### What is needed
Could you transcribe exactly the lines from the one containing "Task: Click the knuckle" through the last line of the records below, leaving out the pictures?

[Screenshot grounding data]
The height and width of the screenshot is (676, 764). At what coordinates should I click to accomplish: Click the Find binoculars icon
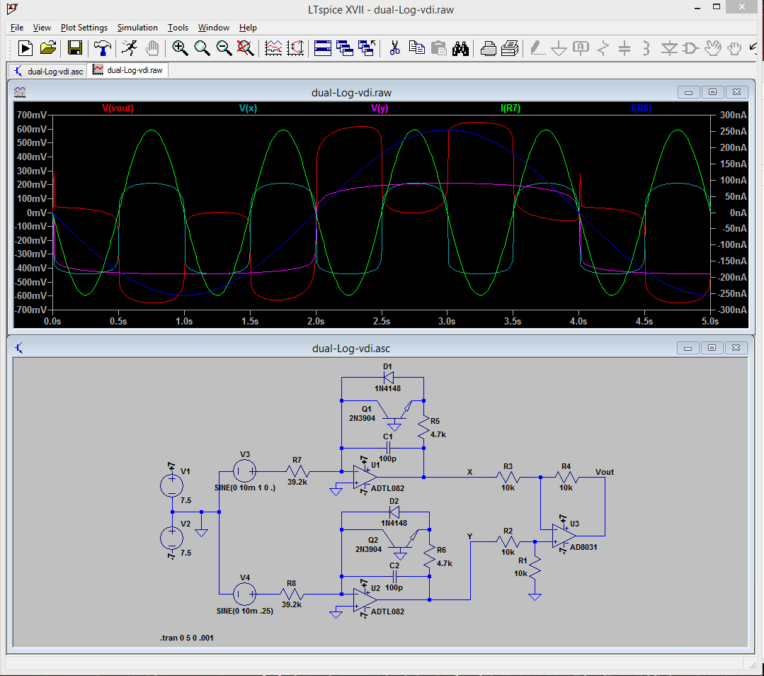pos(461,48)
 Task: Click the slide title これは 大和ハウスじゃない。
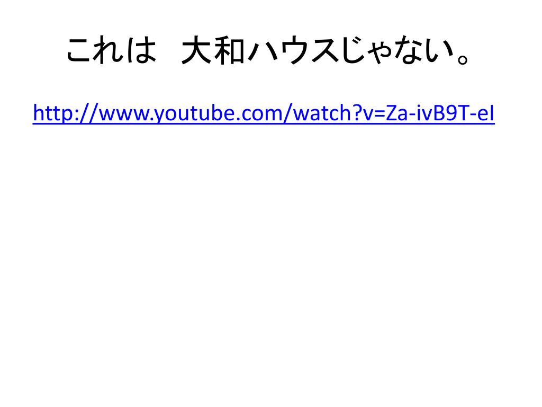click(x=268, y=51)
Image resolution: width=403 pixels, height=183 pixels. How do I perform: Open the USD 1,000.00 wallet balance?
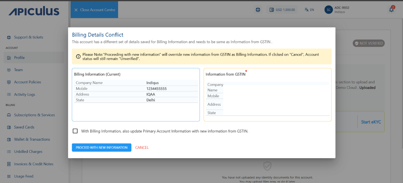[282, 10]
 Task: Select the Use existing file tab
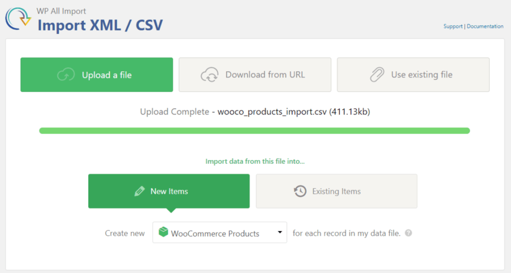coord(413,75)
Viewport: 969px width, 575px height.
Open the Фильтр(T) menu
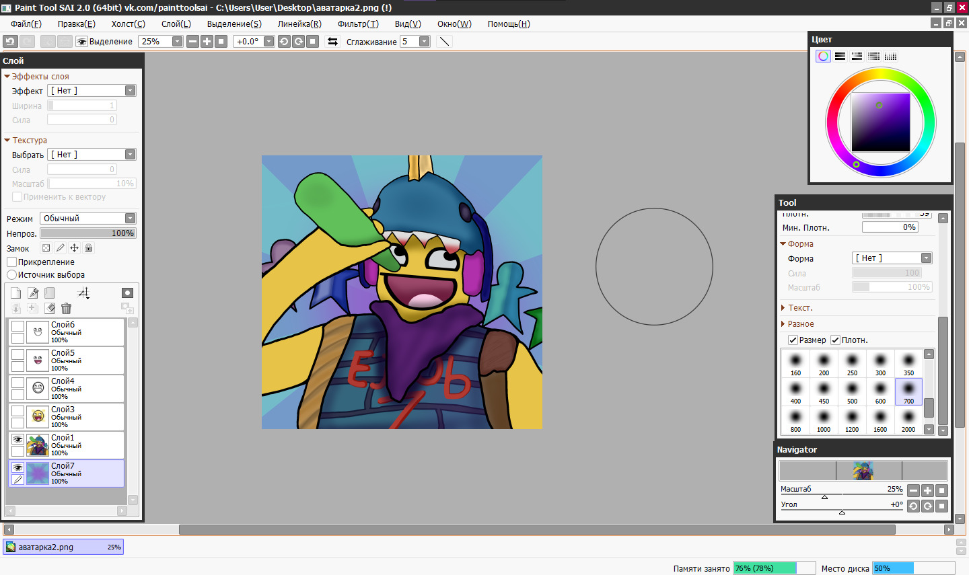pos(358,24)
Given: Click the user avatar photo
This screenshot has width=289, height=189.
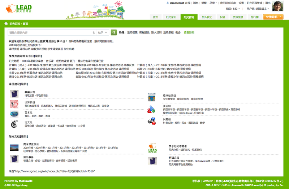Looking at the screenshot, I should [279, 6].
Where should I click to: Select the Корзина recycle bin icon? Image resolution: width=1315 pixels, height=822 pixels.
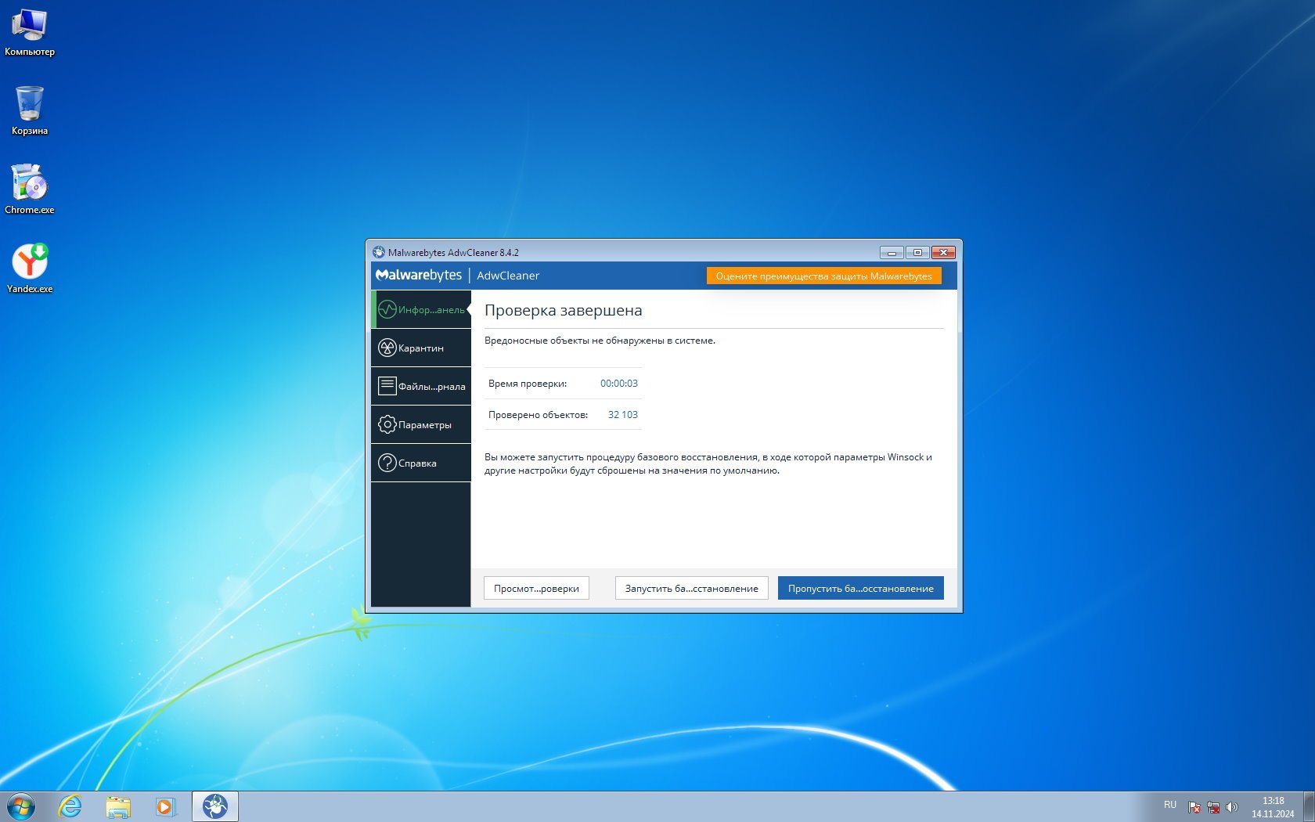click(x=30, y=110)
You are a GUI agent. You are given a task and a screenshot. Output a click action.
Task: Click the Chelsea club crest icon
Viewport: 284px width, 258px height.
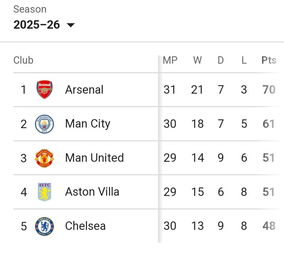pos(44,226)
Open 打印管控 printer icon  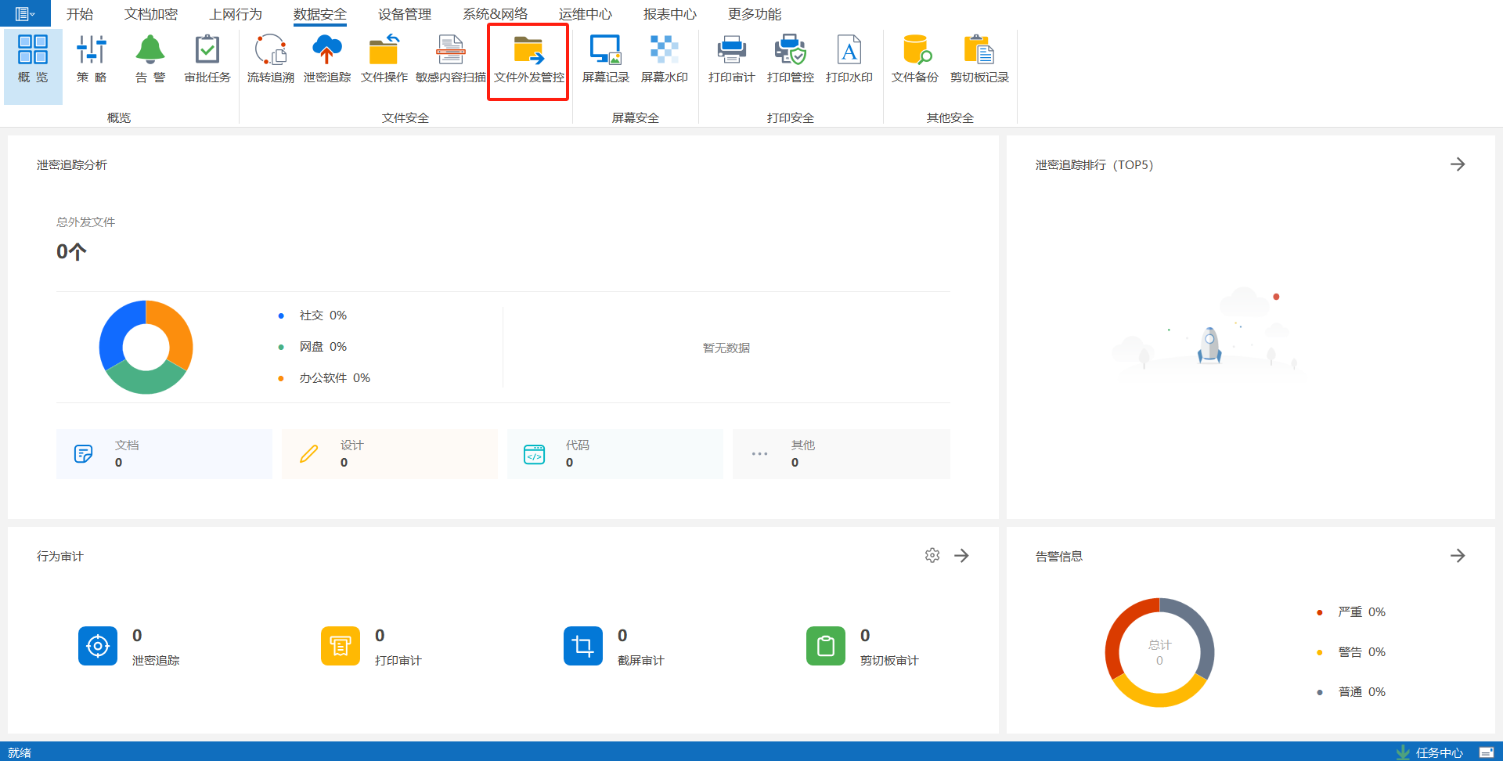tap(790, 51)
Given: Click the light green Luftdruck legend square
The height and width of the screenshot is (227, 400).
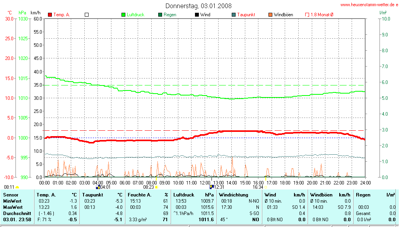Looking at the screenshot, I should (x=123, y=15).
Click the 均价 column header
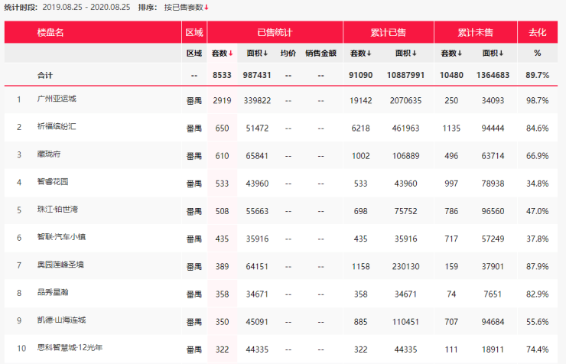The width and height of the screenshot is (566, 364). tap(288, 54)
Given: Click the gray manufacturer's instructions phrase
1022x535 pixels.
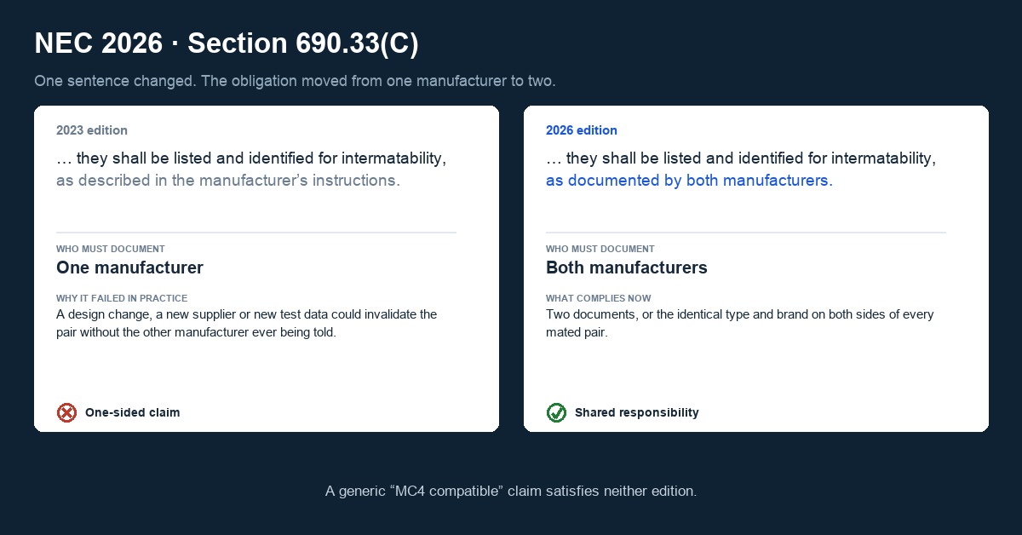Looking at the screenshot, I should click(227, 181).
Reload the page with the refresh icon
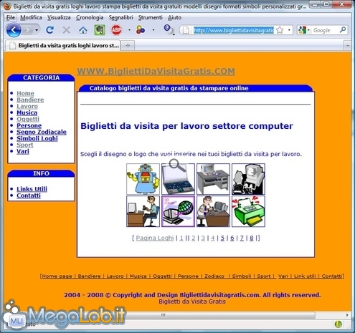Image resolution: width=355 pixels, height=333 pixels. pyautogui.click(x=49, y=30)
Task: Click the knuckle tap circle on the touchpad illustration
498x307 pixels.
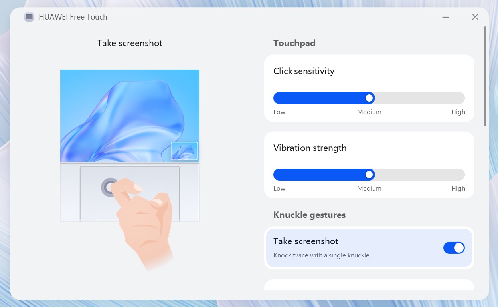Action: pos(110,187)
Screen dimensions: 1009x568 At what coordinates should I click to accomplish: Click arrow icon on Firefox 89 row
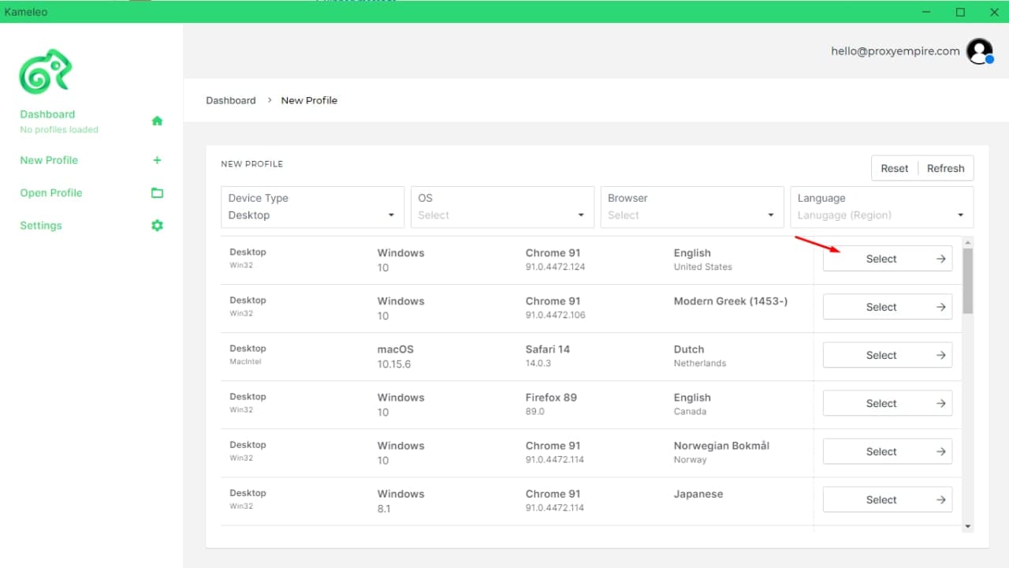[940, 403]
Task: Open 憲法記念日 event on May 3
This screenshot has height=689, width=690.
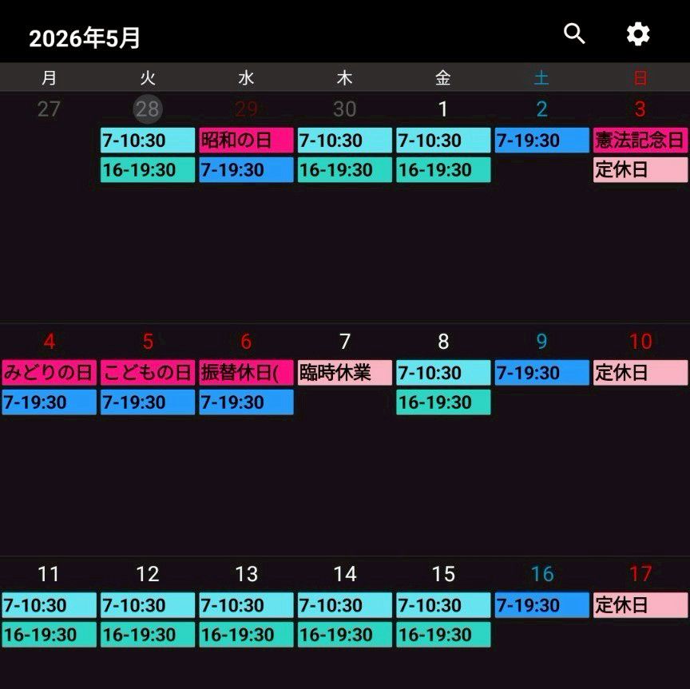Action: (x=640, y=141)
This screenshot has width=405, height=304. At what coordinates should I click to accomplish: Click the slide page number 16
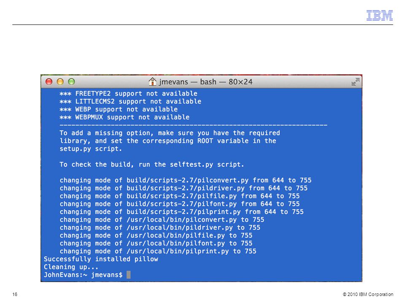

### Solution to this exercise
Task: Click the knuckle tap circle on the touchpad illustration
498x307 pixels.
Action: pos(110,187)
Screen dimensions: 1009x568 At what coordinates should I click to accomplish: Click arrow icon on Firefox 89 row
[940, 403]
Task: Open 憲法記念日 event on May 3
This screenshot has height=689, width=690.
Action: (x=640, y=141)
This screenshot has width=405, height=304. At what coordinates should I click to accomplish: Click the slide page number 16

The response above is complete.